← Back to team overview

yahoo-eng-team team mailing list archive

[Bug 1774459] [NEW] RFE: Update permanent ARP entries for allowed_address_pair IPs in DVR Routers

 

Public bug reported:

We have a long term issue with Allowed_address_pairs IP which associated with unbound ports and DVR routers.
The ARP entry for the allowed_address_pair IP does not change based on the GARP issued by any keepalived instance.

Since DVR does the ARP table update through the control plane, and does
not allow any ARP entry to get out of the node to prevent the router
IP/MAC from polluting the network, there has been always an issue with
this.

A recent patch in master https://review.openstack.org/#/c/550676/ to
address this issue was not successful.

This patch helped in updating the ARP entry dynamically from the GARP
message. But the entry has to be Temporary(NUD - reachable). Only if it
is set to 'reachable' we were able to update it on the fly  from the
GARP message, without using any external tools.

But the problem here is, when we have VMs residing in two different
subnets (Subnet A and Subnet B) and if a VM from the Subnet B which is
on a different isolated node and is trying to ping the VRRP IP in the
Subnet A, the packet from the VM comes to the router namespace where the
ARP entry for the VRRP IP is available as reachable.
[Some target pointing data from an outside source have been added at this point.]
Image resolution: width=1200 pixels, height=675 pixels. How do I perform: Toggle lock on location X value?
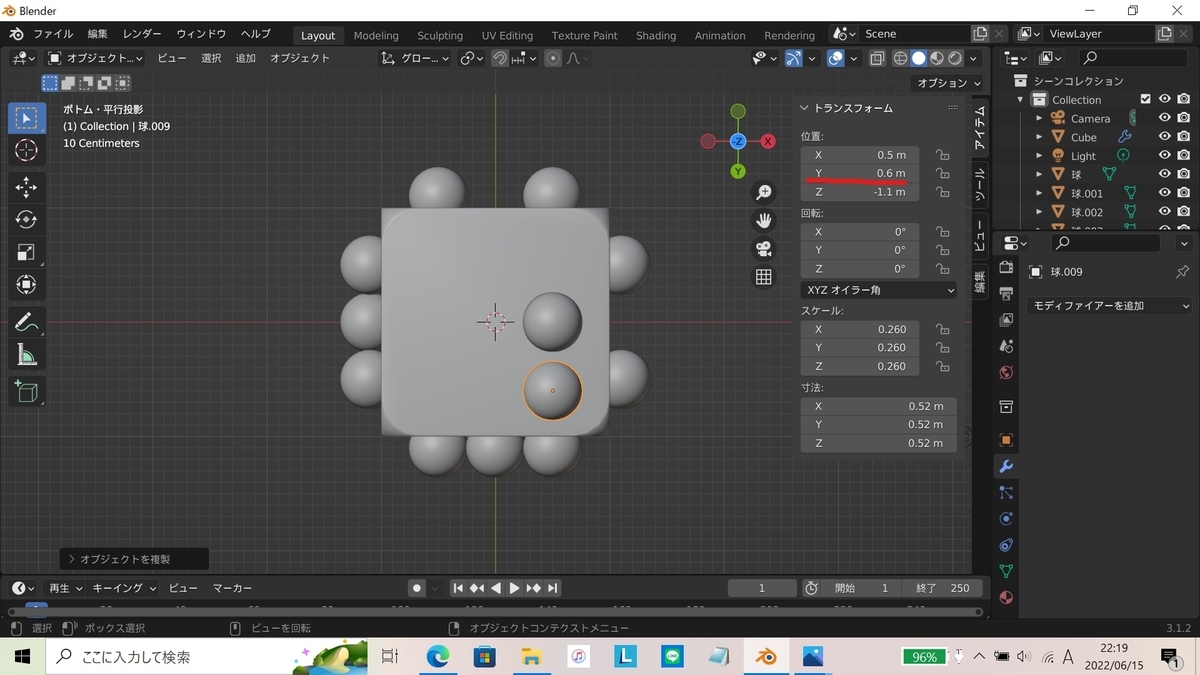pos(942,155)
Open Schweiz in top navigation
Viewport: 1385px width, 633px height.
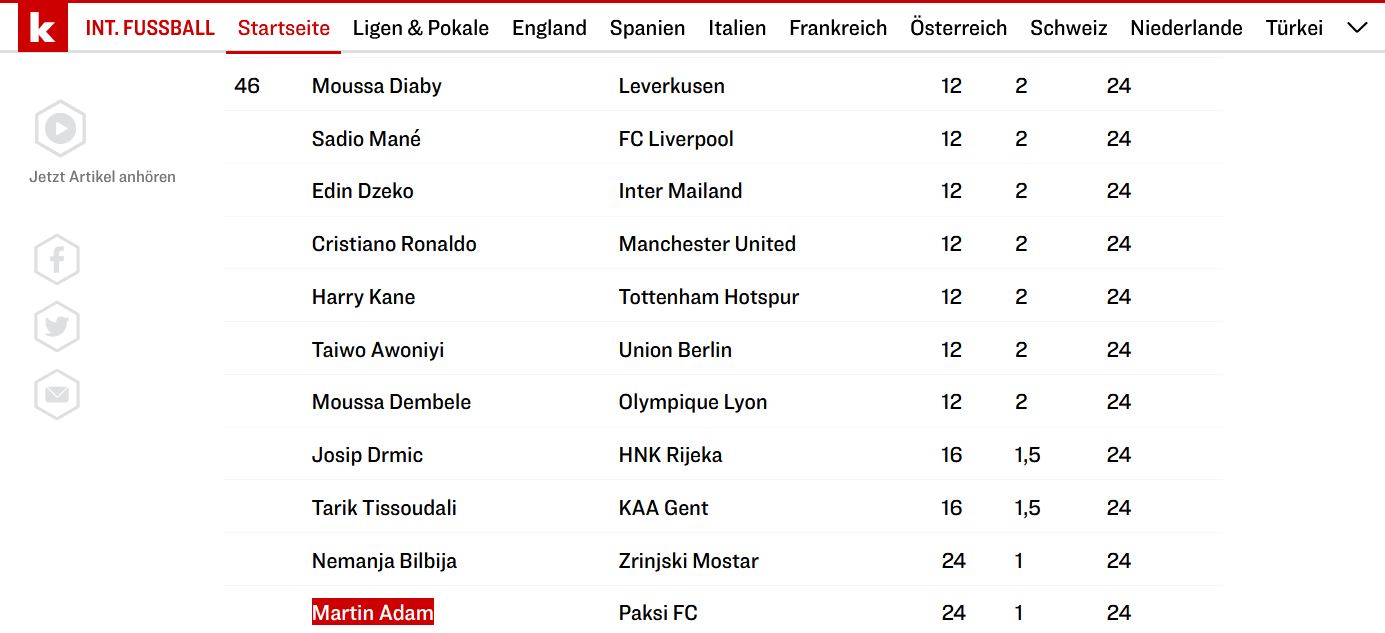pyautogui.click(x=1069, y=28)
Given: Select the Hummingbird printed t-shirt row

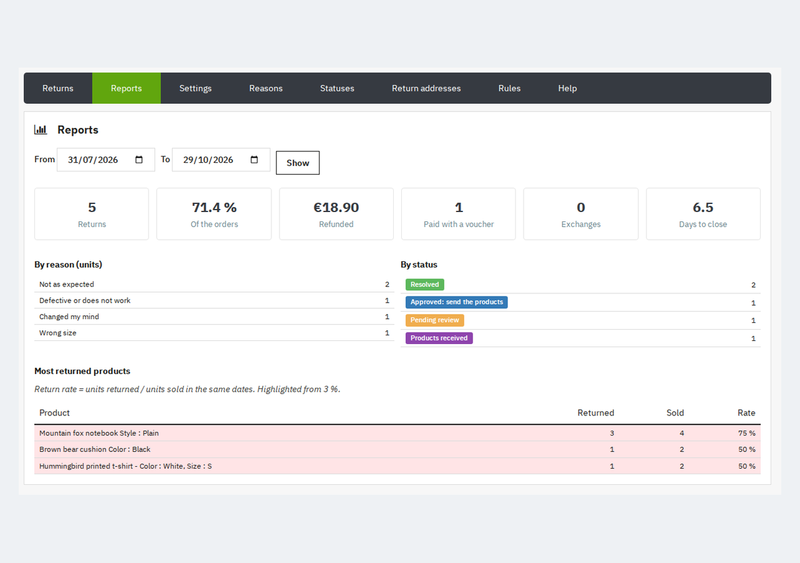Looking at the screenshot, I should point(397,466).
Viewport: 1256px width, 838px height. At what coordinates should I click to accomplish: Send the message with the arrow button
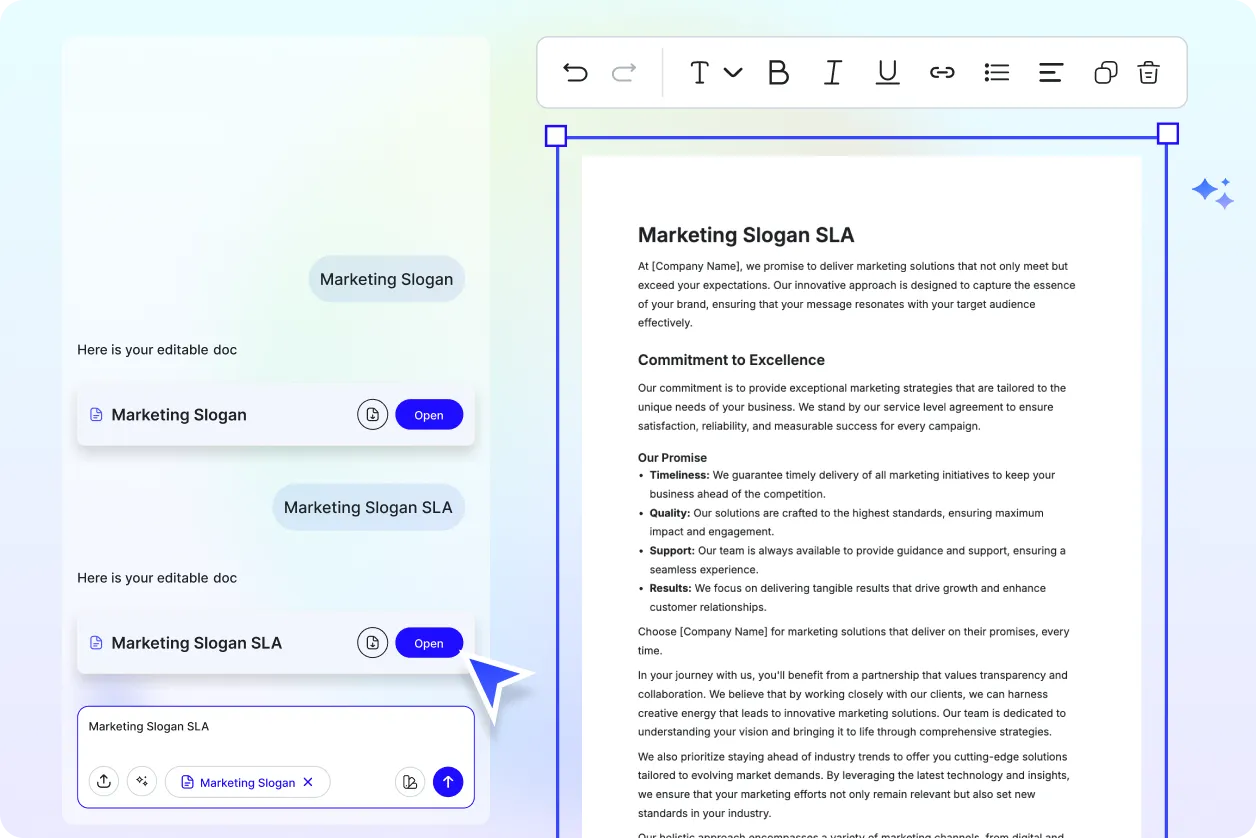coord(448,781)
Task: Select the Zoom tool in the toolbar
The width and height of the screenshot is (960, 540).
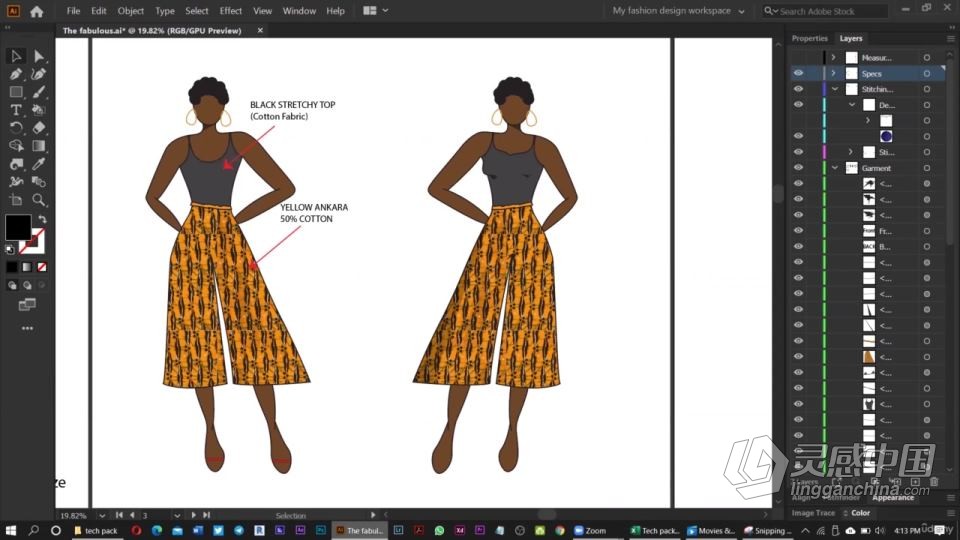Action: point(39,200)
While it is
reachable the VM is able to send couple of pings, and later within in 15
sec, the pings timeout.

The reason is that the Router is in turn trying to make sure that if the IP/MAC combination for the VRRP IP is still valid or not, since the entry in the ARP table is "REACHABLE" and not "PERMANENT". 
When it tries to re-ARP for the IP, the ARP entries are blocked by the DVR flow rules in the br-tun and so the ARP timesout and the ARP entry in the Router Namespace becomes incomplete.

Option A:
So the way to address this situation is to make use of some GARP sniffer tool/utility that would be running in the router namespace to sniff a GARP packet with a specific IP as a filter. If that IP is seen in the GARP message, the tool/utility should in-turn try to reset the ARP entry for the VRRP IP as permanent. ( This is one option ). This is very performance intensive and so not sure if it would be helpful. So we should probably make it configurable, so that people can use it if required.

Option B:
The other option is, instead of running it on all nodes and in all router-namespace, we can probably just run it on the network_node router_namespace, or in the network node host, and then send a message to the neutron that there was a change in IP/MAC somehow and then neutron will then communicate to all the hosts to do an ARP update for the given IP/MAC. ( Just an idea not sure how simple it is when compared to the former)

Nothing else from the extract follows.